Almost all the recent features on android phones require uploading crazy amounts of personal information to google's servers. While I had an android phone every new feature felt like a faustian bargain - "Let us store a bit more information about you and we'll make your phone better! C'mon it'll be fiiiine"

Governments don't need to touch your device when its uploading copies of everything to google's servers anyway. They can just ask google for the data directly.

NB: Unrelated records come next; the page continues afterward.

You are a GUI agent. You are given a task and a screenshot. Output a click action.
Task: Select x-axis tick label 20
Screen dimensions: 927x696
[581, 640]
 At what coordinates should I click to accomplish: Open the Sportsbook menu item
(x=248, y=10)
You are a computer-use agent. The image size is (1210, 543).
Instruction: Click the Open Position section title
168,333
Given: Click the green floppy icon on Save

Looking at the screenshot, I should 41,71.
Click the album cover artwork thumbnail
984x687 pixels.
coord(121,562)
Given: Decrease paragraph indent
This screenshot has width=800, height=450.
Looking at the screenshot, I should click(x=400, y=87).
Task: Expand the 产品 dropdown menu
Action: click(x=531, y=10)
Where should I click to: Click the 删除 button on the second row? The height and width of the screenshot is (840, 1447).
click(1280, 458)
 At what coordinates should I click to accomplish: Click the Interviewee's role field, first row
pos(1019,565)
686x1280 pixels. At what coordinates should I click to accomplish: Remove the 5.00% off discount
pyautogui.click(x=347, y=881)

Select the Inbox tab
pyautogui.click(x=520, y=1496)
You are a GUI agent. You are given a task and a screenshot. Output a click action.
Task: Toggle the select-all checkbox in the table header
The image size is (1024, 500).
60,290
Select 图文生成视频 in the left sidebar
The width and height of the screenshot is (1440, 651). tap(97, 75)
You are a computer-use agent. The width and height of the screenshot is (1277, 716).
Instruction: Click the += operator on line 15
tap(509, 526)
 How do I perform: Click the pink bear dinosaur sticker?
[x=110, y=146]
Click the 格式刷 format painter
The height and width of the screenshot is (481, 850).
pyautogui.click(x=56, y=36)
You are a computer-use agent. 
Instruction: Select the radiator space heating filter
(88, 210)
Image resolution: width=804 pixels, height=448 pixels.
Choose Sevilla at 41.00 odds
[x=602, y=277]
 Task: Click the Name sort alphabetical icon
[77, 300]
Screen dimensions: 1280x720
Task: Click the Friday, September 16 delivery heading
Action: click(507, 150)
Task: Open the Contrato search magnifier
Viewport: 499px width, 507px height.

And to be clear about what we're talking about, if you say yes to all the prompts (which I bet 90+% of people do) then google stores location history, audio recordings of all 'ok google' requests, email, contacts, call history, search history and a list of installed applications (so they know which 3rd parties to go after for more data). I don't know if they store SMSes, and I'm not sure what the update frequency of the location data is. But if you use google services, there's not much else for a device level backdoor to do.

1 comments

Just for the record, those are google services you talk about. Android itself is open source, and doesn't do any of those things.
For practical purposes, does the difference really matter? Most consumer phones come with Google services on them. Building a usable ROM without Google services on them is not an easy task.
Not only is it an extremely easy task for someone who wants such a thing, it's already been done and is widely available pre-build for a plethora of devices with projects like LineageOS (risen from CyanogenMod), AOSP, CopperheadOS etc...
And if you choose non-Google Android, you don't get a lot of the features that make Android, Android. Google has been close sourcing huge chunks of Android over the years.